Rare footage of one of the world’s last uncontacted tribes has emerged, showing its members on the beaches of North Sentinel island in the Bay of Bengal.

The footage is part of a documentary by LoveBite Productions on the Sentinelese tribe. The narrator states that the people and their ancestors are thought to have inhabited the island for nearly 60,000 years.

“Working on this project, reading about them, watching all these videos, brought tears to my eyes,” the narrator says.

The Sentinelese are known to throw arrows at low flying aircraft such as helicopters and reject all attempts at communication. After the 2004 Tsunami, a photo was captured of one of the tribesmen taking aim at an emergency helicopter with an arrow. It was taken as proof the tribe had survived the disaster.

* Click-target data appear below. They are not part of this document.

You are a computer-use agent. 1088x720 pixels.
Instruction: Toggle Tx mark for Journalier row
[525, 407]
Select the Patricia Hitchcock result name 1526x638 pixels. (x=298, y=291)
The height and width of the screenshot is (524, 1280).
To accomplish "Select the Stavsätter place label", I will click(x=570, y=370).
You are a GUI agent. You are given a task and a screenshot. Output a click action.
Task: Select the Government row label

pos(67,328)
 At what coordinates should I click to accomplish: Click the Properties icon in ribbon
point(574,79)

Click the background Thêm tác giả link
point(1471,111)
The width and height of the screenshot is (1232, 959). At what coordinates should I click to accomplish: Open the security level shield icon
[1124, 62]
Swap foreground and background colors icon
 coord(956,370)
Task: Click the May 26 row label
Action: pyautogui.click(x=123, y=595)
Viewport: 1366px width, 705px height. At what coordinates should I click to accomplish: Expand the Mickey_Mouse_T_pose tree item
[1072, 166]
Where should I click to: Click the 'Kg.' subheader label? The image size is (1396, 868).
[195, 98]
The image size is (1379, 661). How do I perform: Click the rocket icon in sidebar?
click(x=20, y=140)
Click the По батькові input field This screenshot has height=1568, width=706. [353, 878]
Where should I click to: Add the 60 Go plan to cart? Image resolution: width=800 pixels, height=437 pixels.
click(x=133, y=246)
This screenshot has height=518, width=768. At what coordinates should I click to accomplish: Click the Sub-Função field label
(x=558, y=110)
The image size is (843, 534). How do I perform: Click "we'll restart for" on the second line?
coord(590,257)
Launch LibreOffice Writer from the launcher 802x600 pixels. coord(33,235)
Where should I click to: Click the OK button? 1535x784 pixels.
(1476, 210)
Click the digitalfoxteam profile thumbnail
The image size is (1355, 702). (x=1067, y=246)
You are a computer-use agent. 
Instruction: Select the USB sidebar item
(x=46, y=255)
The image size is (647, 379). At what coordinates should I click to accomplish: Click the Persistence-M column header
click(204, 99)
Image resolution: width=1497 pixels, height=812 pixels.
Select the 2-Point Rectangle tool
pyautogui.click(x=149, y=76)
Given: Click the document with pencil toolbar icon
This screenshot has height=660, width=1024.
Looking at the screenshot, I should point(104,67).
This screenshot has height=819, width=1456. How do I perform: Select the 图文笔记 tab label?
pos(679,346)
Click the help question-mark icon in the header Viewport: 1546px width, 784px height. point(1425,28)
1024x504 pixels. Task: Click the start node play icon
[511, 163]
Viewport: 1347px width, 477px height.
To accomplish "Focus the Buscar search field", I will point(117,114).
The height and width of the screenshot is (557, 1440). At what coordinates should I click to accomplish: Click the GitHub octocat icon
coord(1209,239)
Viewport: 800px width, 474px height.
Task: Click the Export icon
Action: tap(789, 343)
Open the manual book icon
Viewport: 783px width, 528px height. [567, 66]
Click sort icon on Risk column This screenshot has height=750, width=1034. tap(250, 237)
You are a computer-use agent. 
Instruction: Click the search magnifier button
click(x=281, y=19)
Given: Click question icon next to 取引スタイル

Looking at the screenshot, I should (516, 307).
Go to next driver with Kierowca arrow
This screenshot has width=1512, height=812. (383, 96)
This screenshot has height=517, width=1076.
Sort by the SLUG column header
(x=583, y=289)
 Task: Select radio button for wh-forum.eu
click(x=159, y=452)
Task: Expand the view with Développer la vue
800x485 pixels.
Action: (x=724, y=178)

Little is known about the tribe which could reportedly have as little as 50 and as many as 500 members. The Sentinelese tribe and the tribes on the more remote parts of the Andaman and Nicobar islands are hunter-gatherer people who are semi-nomadic and who have rejected attempts for them to be integrated into other societies, according to Survival International.

The global organisation, which works to protect tribal people’s lives, claims it is vital that the islanders’ wish to remain uncontacted is respected, otherwise they could be wiped out by diseases to which they have no immunity.

A number of attempts were made to make contact with the islanders in the 1970s and 1990, almost all of which were met with hostility and arrows being fired.

In 2006 two fishermen, aged 48 and 52, were killed after they slept overnight in their boat near the North Sentinel island and approached its shore. It is illegal to go within five kilometres of the island.

A spokesperson for Survival International said that the Sentinelese tribe's extreme isolation makes them “very vulnerable to diseases to which they have no resistance, meaning contact would almost certainly have tragic consequences for them”.

“It is vital that their wish to remain uncontacted is respected – if not, the entire tribe could be wiped out by diseases to which they have no immunity. Contact imposed upon other Andaman tribes has had a devastating impact,” the spokesperson said.

Recently to organisation campaigned with local authorities to stop attempts to communicate with the tribe and the Indian government now states that no further attempts at contact will be made.